Non mais, quel goujat ! Comment peut-il se permettre ? Karine reste prostrée sur son lit ; les larmes sont spontanément montées à ses yeux. Elle le croyait gentil avec elle. Dans quel but a-t-il bien pu inventer cette histoire ? Elle n'en voit pas l'intérêt. C'est étrange, elle aurait presque juré que parfois il se comportait comme un amoureux jaloux ; mais là, c'est trop : il a largement dépassé les bornes. Comment peut-il… Elle essuie de rage les larmes qui ont glissé vers son nez, entraînant dans leur sillage une large trace noire de maquillage. Voilà à cause de lui, il faut refaire le rimmel. Zut, quel petit crétin ! Non mais, quel petit con ! Le pire, c'est que Frédéric lui fait pitié ; se rendre malade au point de ne plus manger, ou est-ce la faim qui lui fait voir des hallucinations ?

Incroyable, l'aplomb de Karine ! Comment peut-elle lui mentir aussi honteusement ? Il ne peut en aucun cas se tromper : cette fille, c'était elle. Que peut-elle bien avoir à cacher pour mentir comme ça ? Elle était assez près de lui pour qu'il aperçoive parfaitement sur son épaule gauche la petite tache brune en forme de poire qu'il lui a toujours vue. Pourquoi nier une chose aussi évidente ? Elle doit avoir un amant pour se taire de la sorte. Qu'il soit aussi maudit, celui-là ! Qu'il pourrisse en enfer, tiens ! Les poings de Frédéric se serrent à lui faire mal aux jointures des phalanges. Il ne décolère pas. Les filles sont toutes des menteuses ; ce n'est pas possible, ça !

Les jours suivants, sa sœur et lui ne se parlent plus, au grand désarroi de leurs parents. Du reste, Karine s'est repliée sur elle-même, ne sortant de sa chambre que pour se rendre au bahut et pour les repas. Frédéric aussi est très occupé par ses amis, ses cours et les parties de billard français chez Luigi, le père de son pote qui tient un bar. Il reste en rogne contre sa salope de frangine qui se dévergonde dans le grand Nancy, mais c'est de jalousie qu'il se consume vraiment. Il boit également plus que de raison pour oublier cette haine qui le ronge.

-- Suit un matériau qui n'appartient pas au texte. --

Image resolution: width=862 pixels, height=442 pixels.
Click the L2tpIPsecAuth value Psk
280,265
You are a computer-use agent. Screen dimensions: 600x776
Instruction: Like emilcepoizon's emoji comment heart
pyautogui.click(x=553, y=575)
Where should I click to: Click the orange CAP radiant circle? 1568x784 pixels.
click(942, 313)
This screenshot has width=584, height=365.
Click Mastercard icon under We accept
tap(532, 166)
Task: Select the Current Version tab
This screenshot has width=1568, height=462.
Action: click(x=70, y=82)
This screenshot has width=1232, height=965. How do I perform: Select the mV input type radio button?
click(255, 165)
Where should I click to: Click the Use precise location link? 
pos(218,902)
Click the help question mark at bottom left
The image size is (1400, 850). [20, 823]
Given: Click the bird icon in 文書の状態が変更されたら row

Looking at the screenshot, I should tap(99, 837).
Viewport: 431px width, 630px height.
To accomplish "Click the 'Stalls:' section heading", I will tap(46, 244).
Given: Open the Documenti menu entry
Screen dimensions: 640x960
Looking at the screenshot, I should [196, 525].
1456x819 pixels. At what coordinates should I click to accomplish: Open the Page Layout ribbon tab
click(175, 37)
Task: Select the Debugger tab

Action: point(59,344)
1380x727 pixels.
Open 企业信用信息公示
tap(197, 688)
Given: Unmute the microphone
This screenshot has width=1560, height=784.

Pourquoi son idiot de frère est-il devenu soudain son ennemi ? Ils semblaient bien s'entendre pourtant, et voilà que d'un coup il invente cette histoire à dormir debout. À la piscine de Nancy… mais où va-t-il chercher de pareilles idées ? Et puis sa mère qui s'en mêle avec ses repas qui n'en finissent plus, ses goûts de luxe qu'elle ne veut plus partager, l'impression étrange que sa vie se défait par tous les bouts. Bon, il ne faut pas devenir pessimiste sinon les choses ne s'arrangeront jamais. Karine écrase entre le pouce et l'index une larme qu'elle n'a pas su contenir.